Kitaba ne kadar yakınız?

Avatar photoPosted by

Birkaç yönden mahir birini görünce hayrette kalırız. Sorulan sorulara çoğunlukla yeterli cevaplar vereni dinledikçe hayran oluruz. Kaleme aldığı mevzuları tatmin edici yazılarını okudukça yazarlarını takdir ederiz.

Niçin bunca hayretleri duyuyor, bu kadar takdir ediyor ve hayran kalıyoruz? Neler yapmışlar da takdir toplamışlar?

Gösterilen ilgiler, arzu ve keyfe uygun şekilde günün geçmesine vesile olabilir belki. Elbette bu bir tercih meselesi olup ve saygı duyulacak bir husustur. Buraya kadar bir diyeceğimiz yok. Lâkin o maharetli ustanın, her soruya cevap veren bilginin, yazılarıyla takdirleri toplayan yazarın, o noktaya gelme aşamaları incelendiğinde, kitap okumanın katkısının büyük olduğu anlaşılacaktır.

Bilgi; gezi, gözlem ve okumak ile kazanılırken, bunların nakli ise kitapla yapılmaktadır. Hayran kaldığımız, takdir ettiğimiz insanlar, okudukları kitapların sayesinde o başarılara ulaşmaktadırlar. Onlar bu başarılarını okudukları kitaba yakın olmakla temin ettiler. Peki, biz, kitaba ne kadar yakınız?

Bu nokta, bizi, en azından yapılan bir maçın izlenmesi veya bir güzellik yarışmasının veya bir dizinin merakla takip edilmesi kadar ilgilendirmesi gerekir.

Oyun sahalarının kalabalıklarını görünce insan seviniyor. Yapılan bir eğlence programına gelenlerin çokluğu, coşkuyu artırıyor. Peki, kütüphânelerin tenhalığına ne diyeceğiz?

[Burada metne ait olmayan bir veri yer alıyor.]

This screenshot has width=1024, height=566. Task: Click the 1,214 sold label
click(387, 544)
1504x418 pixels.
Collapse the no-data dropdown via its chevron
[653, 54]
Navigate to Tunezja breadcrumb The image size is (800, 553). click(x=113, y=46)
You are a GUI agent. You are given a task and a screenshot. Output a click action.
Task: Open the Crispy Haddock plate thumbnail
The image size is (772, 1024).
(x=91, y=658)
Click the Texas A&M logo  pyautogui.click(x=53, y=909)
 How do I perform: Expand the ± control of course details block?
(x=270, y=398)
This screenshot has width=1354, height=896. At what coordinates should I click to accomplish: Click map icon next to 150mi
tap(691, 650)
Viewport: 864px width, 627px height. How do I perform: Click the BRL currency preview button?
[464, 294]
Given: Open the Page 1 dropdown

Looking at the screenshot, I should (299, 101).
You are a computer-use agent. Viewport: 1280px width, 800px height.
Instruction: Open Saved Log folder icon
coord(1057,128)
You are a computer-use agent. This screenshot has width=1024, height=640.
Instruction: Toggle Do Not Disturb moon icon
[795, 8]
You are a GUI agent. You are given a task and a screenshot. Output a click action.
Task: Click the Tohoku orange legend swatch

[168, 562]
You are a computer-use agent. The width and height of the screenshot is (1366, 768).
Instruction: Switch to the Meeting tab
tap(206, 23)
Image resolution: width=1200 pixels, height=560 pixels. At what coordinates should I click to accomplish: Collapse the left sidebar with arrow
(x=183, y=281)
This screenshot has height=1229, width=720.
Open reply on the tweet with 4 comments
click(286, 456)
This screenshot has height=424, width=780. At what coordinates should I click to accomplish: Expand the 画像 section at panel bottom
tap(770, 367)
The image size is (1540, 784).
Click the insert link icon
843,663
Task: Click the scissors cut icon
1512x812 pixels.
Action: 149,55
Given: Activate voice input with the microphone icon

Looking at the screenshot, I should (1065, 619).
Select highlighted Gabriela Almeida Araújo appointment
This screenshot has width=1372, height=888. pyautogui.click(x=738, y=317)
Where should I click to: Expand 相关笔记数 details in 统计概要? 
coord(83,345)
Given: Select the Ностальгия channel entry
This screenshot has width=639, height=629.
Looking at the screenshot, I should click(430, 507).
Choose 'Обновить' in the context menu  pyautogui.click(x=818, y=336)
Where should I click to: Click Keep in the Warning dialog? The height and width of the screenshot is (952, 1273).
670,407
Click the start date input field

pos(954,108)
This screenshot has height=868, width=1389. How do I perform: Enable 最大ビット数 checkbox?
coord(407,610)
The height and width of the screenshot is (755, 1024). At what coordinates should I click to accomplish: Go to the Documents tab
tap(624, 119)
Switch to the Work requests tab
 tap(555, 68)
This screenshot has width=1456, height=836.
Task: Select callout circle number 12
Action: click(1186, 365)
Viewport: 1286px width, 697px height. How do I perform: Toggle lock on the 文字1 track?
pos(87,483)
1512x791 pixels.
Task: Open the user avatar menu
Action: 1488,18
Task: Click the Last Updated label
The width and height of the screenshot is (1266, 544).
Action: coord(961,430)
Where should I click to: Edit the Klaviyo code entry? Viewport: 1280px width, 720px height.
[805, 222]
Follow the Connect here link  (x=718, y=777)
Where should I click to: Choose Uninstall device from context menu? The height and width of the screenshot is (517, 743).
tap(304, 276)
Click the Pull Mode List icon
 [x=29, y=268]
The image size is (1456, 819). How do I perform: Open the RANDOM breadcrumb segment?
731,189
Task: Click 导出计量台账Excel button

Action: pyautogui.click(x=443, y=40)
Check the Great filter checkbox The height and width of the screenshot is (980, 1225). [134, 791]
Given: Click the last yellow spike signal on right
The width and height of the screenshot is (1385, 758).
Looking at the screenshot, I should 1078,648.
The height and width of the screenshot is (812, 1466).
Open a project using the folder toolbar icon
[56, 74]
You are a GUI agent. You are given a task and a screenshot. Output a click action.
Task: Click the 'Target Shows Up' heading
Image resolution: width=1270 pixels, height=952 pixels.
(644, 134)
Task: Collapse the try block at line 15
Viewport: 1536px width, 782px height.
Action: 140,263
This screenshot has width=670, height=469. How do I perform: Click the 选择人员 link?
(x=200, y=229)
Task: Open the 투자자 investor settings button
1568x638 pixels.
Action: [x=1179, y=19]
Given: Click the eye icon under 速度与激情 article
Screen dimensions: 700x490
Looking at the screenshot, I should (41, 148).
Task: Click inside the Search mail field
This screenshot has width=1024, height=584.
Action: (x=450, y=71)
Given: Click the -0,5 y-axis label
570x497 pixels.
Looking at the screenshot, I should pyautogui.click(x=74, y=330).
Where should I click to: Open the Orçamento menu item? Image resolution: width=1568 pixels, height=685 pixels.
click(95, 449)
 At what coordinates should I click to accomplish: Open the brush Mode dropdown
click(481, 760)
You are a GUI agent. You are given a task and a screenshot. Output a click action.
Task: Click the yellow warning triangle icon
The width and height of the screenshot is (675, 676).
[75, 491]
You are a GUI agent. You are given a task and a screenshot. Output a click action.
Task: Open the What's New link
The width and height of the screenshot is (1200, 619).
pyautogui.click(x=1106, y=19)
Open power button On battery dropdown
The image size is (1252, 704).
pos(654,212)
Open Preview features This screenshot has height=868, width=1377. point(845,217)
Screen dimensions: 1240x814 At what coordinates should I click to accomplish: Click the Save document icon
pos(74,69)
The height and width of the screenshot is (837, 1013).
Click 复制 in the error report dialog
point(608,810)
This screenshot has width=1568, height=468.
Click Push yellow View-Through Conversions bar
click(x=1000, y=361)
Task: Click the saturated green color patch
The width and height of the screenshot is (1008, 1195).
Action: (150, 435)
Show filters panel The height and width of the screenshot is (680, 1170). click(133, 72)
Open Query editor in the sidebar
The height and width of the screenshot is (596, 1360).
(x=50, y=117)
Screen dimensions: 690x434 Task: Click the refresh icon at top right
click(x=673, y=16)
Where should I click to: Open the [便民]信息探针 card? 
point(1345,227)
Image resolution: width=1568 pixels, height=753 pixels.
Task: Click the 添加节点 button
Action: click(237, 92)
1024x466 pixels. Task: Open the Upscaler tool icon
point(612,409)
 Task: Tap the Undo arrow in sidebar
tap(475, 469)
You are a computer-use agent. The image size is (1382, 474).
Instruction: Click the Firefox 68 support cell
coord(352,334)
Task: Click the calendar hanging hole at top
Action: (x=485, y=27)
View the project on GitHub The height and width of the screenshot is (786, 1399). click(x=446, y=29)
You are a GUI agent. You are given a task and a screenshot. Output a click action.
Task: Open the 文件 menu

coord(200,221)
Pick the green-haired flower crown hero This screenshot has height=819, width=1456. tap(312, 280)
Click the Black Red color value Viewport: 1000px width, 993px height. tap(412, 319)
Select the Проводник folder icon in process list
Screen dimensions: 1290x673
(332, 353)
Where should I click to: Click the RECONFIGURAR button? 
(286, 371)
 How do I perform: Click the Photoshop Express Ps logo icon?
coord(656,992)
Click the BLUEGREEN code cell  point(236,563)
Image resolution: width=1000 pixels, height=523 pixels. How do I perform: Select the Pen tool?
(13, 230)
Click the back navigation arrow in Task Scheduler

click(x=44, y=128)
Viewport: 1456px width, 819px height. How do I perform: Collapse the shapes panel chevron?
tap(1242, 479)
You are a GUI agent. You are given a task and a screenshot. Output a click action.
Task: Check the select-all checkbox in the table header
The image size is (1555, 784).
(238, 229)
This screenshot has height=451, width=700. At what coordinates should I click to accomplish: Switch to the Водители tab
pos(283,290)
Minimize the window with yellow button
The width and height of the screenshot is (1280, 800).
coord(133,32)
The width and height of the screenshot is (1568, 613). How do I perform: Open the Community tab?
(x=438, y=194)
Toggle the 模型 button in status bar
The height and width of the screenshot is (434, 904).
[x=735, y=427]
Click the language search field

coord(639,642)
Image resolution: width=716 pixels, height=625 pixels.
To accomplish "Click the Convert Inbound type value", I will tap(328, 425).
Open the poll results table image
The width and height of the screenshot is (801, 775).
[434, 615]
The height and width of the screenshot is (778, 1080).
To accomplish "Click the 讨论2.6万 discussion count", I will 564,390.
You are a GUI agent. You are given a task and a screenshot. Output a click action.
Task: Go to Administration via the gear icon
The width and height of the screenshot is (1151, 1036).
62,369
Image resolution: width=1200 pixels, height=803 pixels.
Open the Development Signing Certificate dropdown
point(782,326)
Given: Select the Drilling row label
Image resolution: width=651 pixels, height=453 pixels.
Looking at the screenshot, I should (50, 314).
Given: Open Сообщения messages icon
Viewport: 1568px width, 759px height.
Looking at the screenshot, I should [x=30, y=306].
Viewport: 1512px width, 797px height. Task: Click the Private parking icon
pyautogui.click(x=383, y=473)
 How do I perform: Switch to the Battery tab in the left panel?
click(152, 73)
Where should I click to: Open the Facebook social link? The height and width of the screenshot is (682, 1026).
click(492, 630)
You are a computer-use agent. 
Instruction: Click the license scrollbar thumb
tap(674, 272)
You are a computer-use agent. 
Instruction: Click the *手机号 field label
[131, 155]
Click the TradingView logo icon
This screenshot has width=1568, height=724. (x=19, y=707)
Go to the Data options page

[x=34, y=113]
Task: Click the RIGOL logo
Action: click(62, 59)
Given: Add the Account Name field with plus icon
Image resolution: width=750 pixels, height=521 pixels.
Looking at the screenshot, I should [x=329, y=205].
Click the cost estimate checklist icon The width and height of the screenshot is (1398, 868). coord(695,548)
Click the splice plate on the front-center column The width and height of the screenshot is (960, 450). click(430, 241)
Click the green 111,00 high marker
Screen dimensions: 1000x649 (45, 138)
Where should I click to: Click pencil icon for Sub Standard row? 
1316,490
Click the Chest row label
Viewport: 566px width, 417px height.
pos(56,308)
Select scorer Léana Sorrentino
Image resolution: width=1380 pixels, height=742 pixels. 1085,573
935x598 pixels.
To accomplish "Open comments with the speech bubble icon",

Yeni nesil çocukların oyuncakları, bir, belki birkaç oyuncakçı dükkânı açar. Bir, sadece bir öğrencinin; ilkokuldan üniversite bitimine kadar, elinden geçen kitapları, bir kitapçı dükkânı açılacak kadar oluyor mu?

Verilen hediyeleri gördükçe içim burkuluyor! Hediyelerin pek çokları da misafir odasındaki vitrinin süs malzemesi olarak kullanılıyor. Onları, kendi günlük hayatımıza kullanmak şöyle dursun, sıradan misafirlere kullanmayı bile esirgediğimiz vakidir. İçimi burkan bir başkası ise bazı salon vitrinlerinde süs malzemesi olarak bulundurulan ansiklopediler ve kitaplardır. İşte bunların sahifelerinin hiç eskimemesidir, beni üzen. Siz ârif insanlarsınız, ne demek istediğimi pekâlâ anlarsınız.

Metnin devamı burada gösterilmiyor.